De repente, Hang migrou do bolsonarismo para o oportunismo. Deve-se a metamorfose retórica ao “efeito Xandão”. Quando Bolsonaro ainda estava exilado na Flórida, o empresário foi tomado de assalto pela mesma sensação que atormentava os bolsonaristas abandonados à própria sorte no presídio da Papuda.

O pragmatismo.

Hang passou a conviver com a síndrome do que está por vir. Seus receios não são infundados. Em agosto de 2022, Alexandre de Moraes havia determinado o bloqueio de suas contas bancárias.
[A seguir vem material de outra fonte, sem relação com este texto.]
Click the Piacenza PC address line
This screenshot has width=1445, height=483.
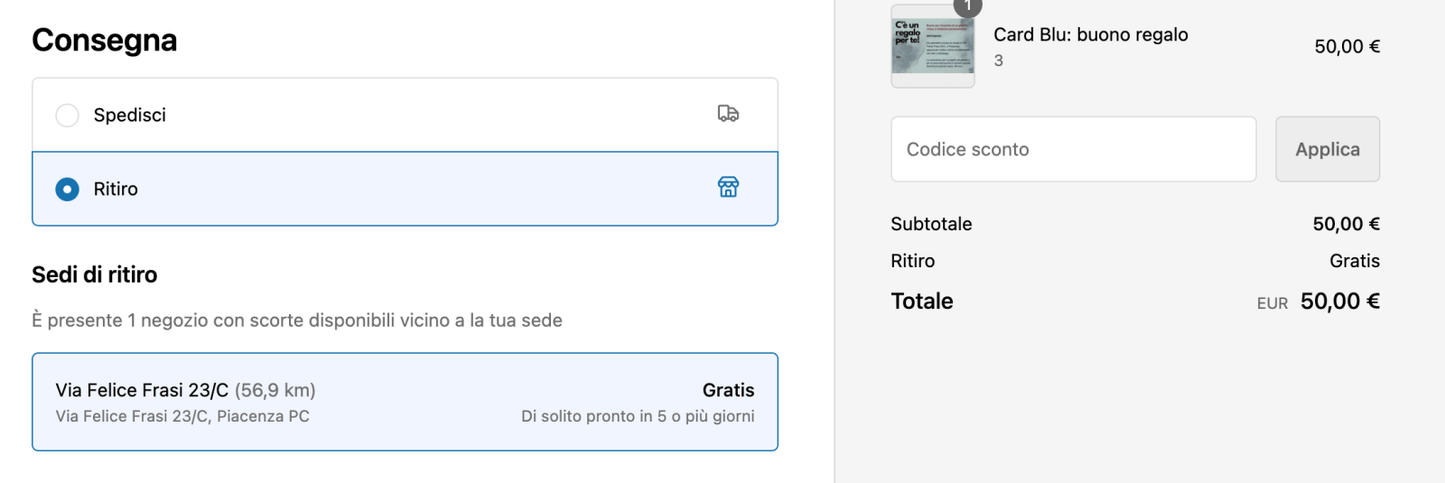182,416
O dono da Havan teve que ralar para obter o desbloqueio, que só veio em setembro.

Hoje, rendido ao pragmatismo empresarial, Hang dedica-se a combater inimigos mais ameaçadores do que o comunismo. Pega em lanças contra o comércio virtual que permite a empresas asiáticas inundar o mercado brasileiro com produtos não tarifados. Chama os concorrentes orientais de “contrabandistas digitais.”

Por uma conspiração da sorte, as inquietações de Hang coincidem com as aflições de Fernando Haddad. Às voltas com uma proposta de nova regra fiscal cujo êxito depende do incremento da arrecadação de impostos, o ministro da Fazenda de Lula também levou à alça de mira a “concorrência desleal” do e-commerce. Não demora e Hang estará acendendo uma vela para Haddad.

A tormenta.

Olhando ao redor, Hang percebeu que sua Havan navega mares tormentosos. Leonardo Coelho Pereira, o executivo que assumiu em 16 de fevereiro o comando do grupo Americanas, imerso em dívidas de mais de R$ 40 bilhões, admitiu na semana passada que nem todos os 9.462 credores da empresa receberão a integralidade dos seus créditos.
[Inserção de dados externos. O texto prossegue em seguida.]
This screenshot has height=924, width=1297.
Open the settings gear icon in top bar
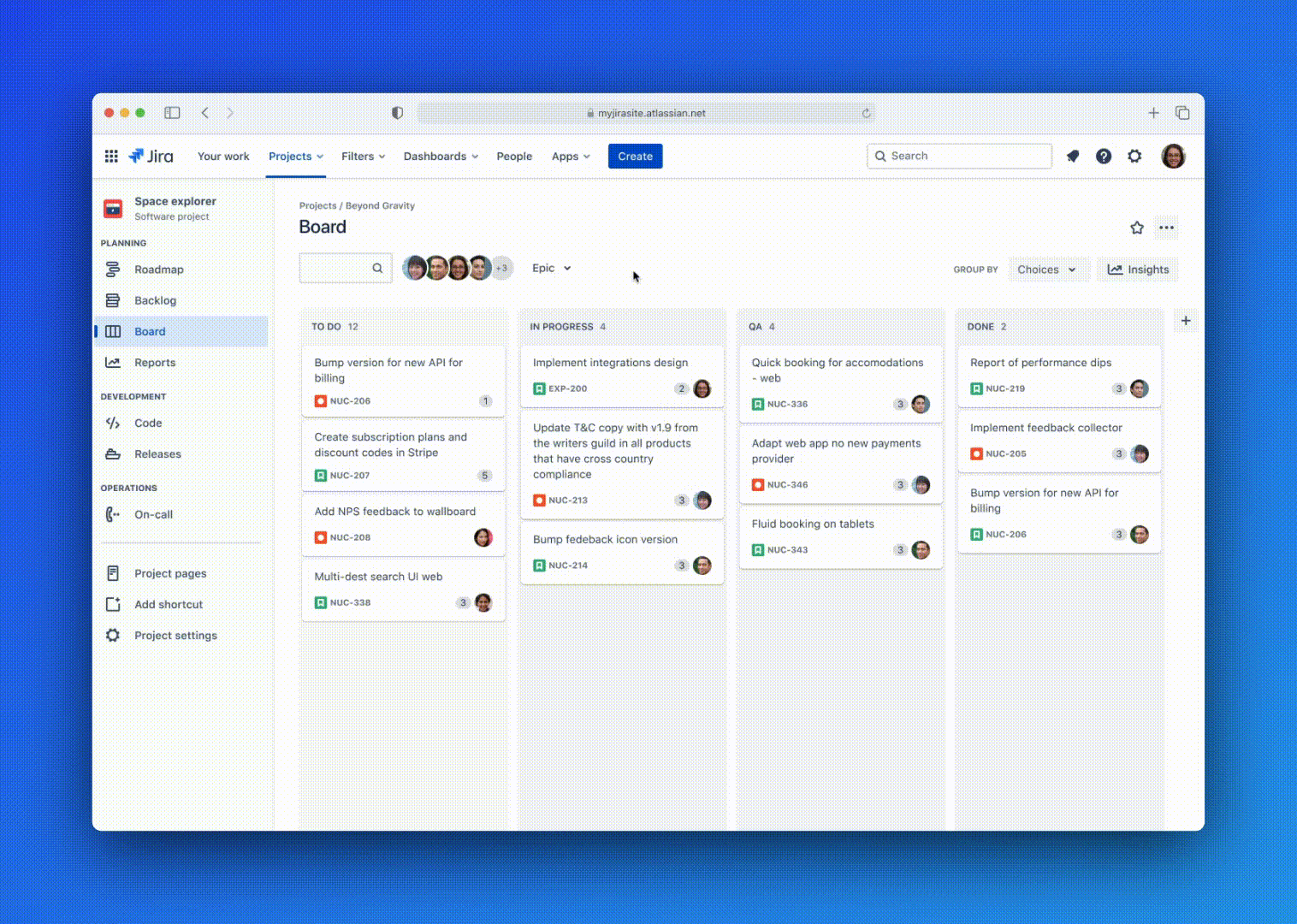(1134, 156)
Conhecido no mercado como Leo Coelho, o CEO da Americanas declarou: “Não lembro de uma recuperação judicial que tenha pago 100% de suas dívidas. Tem fornecedor que não vai gostar, mas é o máximo que a gente consegue fazer.”

O grupo Marisa, outro gigante do varejo, divulgou na sexta-feira suas demonstrações financeiras não auditadas. Exibem um prejuízo líquido de R$ 188,6 milhões. A cifra representa uma piora de 670% se comparada com o prejuízo de R$ 24,5 milhões registrado entre outubro e dezembro de 2021.

A rendição.

Contra esse pano de fundo tisnado pelas marcas da deterioração do comércio, não restou a Hang senão aderir ao coro de Lula contra os juros de 13,75%. Simultaneamente, o ex-Véio da Havan decidiu tratar o bolsonarismo como mercadoria de ponta de estoque, como são classificados os produtos encalhados.

Hang transferiu sua ideologia da vitrine para o fundo da loja. Fez isso num instante em que Bolsonaro, de volta ao Brasil, se prepara para depor à Polícia Federal na quarta-feira no inquérito sobre as joias sauditas e aguarda pelo julgamento no Tribunal Superior Eleitoral de uma das ações que podem torná-lo um político inelegível depois da Páscoa.

A vitória de Lula não eliminou o apreço de Luciano Hang pelo universo paralelo da Terra plana, o habitat que ele compartilhava com Bolsonaro. Mas a mudança dos ventos forçou a rendição do empresário ao óbvio. Embora continue detestando o mundo real, Hang se deu conta de que a realidade é o único lugar onde um empresário pode obter clientes para manter vivo o seu negócio.